• _WORK TO BE COMPLETED_:
Search term "link": please copy every line of the records below that contains it.

• _RECORDS FOR THIS TASK_:

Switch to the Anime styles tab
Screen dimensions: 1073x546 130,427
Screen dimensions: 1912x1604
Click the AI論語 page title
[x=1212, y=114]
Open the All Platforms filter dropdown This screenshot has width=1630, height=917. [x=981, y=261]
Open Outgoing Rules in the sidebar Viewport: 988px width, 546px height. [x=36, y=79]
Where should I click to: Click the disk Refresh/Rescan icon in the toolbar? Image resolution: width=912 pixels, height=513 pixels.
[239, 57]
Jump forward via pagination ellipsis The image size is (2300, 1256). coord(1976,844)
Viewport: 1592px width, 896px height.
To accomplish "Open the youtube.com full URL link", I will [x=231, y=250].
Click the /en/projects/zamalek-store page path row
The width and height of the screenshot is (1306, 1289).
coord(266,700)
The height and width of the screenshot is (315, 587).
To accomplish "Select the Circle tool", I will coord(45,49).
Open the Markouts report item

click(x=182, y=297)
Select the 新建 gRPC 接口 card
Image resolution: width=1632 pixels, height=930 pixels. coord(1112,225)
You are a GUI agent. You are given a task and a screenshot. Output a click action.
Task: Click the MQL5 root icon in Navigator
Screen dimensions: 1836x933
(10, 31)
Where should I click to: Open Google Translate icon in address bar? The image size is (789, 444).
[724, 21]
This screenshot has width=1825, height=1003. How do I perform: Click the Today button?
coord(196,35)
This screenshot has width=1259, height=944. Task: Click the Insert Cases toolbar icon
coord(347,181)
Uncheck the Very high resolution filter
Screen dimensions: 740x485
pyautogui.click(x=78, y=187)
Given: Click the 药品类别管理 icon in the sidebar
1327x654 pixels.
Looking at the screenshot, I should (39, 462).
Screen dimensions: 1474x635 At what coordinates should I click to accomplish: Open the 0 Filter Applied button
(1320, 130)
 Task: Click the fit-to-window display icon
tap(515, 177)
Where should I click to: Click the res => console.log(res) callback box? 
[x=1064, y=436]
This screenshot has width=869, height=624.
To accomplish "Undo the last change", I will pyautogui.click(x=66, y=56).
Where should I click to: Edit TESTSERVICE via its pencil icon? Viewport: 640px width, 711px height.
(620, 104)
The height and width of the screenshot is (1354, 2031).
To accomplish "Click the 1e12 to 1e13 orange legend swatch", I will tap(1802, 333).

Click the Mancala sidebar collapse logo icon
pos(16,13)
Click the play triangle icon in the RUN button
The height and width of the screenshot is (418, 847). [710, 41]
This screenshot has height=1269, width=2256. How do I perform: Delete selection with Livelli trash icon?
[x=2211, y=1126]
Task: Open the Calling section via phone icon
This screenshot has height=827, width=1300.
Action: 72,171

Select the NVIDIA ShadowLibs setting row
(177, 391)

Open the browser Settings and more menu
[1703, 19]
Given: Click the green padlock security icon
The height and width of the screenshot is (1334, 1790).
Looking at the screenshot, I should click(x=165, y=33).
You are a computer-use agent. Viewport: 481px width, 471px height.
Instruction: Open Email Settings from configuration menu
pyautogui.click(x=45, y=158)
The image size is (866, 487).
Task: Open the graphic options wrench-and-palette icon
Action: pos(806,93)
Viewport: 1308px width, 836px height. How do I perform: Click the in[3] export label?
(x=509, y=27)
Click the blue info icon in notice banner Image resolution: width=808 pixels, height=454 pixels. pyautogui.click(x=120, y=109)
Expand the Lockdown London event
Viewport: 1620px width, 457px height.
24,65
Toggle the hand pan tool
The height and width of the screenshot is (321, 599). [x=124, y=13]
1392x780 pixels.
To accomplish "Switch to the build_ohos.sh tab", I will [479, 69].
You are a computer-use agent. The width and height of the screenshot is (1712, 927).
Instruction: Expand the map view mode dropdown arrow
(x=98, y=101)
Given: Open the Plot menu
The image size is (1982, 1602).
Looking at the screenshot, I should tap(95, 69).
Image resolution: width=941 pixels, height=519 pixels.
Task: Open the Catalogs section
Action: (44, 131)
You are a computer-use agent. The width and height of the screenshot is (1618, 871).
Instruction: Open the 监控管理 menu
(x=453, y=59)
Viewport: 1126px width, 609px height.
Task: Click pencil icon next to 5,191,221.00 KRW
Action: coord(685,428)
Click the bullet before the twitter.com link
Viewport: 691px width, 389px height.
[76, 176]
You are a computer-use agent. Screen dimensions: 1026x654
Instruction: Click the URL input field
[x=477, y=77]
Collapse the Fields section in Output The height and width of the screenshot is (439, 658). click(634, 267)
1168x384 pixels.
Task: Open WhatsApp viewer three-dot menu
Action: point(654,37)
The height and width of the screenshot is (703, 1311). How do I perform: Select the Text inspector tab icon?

• _REPLY TO THE EXERCISE_:
To accomplish "Open the youtube.com full URL link", I will [x=231, y=250].
Click the bullet before the twitter.com link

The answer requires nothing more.